Énoncé du problème
Reprenez la critique du film « Toni, en famille » juste après sa dernière phrase et poursuivez-la dans le même ton.

Texte à analyser

Film littéralement inexistant – sans propos, sans projet, sans idées -, Toni, en famille est l’exemple parfait de la déperdition de l’amour du cinéma. Le néant, qui plus est encensé par une certaine critique, qui n’aime visiblement pas non plus le cinéma ou a oublié ce que c’est.
Le premier plan, la première scène de Toni, en famille, nous dit tout ce que nous avons besoin de savoir, établissant précisément le programme du film de Nathan Ambrosioni. Un programme auquel il ne dérogera jamais. Dans l’habitacle d’une voiture, une mère, encore jeune, au volant, et cinq adolescents – trois filles, deux garçons, visiblement séparés par peu d’années – qui se chamaillent, mêlant grandes questions existentielles de leur âge (« Je ne mesure que 1m60, je suis trop petite ») et conflits mineurs plus irritants qu’autre chose (« c’est toujours moi qui monte dans le coffre ! »). Les dialogues sont plus vrais que nature, les ados insupportables, la mère dépassée, portant sur le visage un air vaguement désespéré. L’image est d’une laideur infecte. La scène s’interrompt brutalement.

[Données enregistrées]
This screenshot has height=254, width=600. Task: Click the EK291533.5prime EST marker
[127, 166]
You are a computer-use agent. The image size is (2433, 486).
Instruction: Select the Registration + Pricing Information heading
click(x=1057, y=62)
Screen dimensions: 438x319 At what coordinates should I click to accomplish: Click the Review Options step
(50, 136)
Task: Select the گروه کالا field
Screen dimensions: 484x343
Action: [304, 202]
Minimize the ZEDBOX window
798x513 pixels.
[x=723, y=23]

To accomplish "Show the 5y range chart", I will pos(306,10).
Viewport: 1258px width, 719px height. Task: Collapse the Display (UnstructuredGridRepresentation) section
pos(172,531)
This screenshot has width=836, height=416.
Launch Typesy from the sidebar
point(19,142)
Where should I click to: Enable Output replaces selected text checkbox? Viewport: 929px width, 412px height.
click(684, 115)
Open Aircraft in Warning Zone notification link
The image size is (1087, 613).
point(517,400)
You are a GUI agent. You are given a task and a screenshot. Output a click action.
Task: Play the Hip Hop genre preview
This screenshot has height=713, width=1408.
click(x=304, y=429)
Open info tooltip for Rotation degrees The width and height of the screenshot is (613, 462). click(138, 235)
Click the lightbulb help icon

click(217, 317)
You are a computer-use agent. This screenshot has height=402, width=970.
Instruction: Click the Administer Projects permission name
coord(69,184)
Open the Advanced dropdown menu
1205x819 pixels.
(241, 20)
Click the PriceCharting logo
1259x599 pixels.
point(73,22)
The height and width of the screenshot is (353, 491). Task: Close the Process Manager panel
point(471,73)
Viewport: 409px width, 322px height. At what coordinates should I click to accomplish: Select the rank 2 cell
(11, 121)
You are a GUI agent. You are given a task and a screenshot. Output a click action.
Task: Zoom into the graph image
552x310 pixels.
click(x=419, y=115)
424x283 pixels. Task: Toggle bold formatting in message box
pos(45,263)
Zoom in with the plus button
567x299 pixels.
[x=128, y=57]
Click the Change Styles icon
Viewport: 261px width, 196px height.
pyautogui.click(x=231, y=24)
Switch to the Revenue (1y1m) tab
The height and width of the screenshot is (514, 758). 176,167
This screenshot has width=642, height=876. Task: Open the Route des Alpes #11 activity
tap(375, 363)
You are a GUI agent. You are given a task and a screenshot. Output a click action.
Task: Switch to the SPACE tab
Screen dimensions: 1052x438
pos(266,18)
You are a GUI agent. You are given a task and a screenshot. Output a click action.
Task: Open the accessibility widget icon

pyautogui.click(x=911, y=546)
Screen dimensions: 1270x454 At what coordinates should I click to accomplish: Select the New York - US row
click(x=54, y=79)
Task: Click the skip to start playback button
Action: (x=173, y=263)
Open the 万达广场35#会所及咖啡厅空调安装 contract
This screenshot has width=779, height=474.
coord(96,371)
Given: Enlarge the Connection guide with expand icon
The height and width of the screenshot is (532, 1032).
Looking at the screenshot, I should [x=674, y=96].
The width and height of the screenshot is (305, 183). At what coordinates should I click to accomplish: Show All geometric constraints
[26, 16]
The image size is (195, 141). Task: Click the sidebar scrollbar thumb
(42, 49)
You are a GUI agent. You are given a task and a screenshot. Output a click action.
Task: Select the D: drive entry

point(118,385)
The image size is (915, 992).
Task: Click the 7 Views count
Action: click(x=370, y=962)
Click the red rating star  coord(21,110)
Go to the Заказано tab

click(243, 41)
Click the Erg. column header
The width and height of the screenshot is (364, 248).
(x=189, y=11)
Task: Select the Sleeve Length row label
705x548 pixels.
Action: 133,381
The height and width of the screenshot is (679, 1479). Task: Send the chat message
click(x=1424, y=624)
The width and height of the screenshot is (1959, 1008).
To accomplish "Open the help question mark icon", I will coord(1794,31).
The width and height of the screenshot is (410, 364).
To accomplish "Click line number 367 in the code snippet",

Résultat de l'exercice
Tout le film sera sur ce modèle-là : jeu « subtil » de Camille Cottin (portée aux nues par les critiques, alors que ce que cette excellent actrice exprime de manière plutôt uniforme n’est peut-être tout simplement que la consternation devant ce qu’on lui demande de « jouer »), l’énergie des adolescents qui ne produit rien, le refus d’affronter la réalité et de mener à bout aucun des sujets potentiels d’un film qui en a soit trop, soit aucun. Et l’absence cruelle de quelque désir de cinéma que ce soit : d’un quelconque geste artistique d’abord, ou, et c’est pire, d’aucun acte d’auteur. Le néant sur l’écran.
Un néant émotionnel, déguisé de manière astucieuse en fausse « pudeur » – voire en « délicatesse », ce terme abominable quand on parle d’Art -, par exemple lorsque l’un des drames potentiels de l’histoire de Toni, en famille, le mal être violent de Timothée, est littéralement escamoté – on ne saura rien de l’opinion de la psychologue, ni des mots écrits à sa mère par l’ado en extrême souffrance : à la fin, tout le monde pleure et tout le monde rit, comme si absolument rien ne s’était passé.
Un néant narratif, déguisé en histoire faussement complexe, le film nous distillant au goutte à goutte les informations permettant de comprendre le trajet de cette famille monoparentale : absence du père, provenance des fonds permettant à la famille de subsister, passé de la mère, etc. Ce qui permet de créer une sorte de « suspense » inutile, gratuit, hors sujet.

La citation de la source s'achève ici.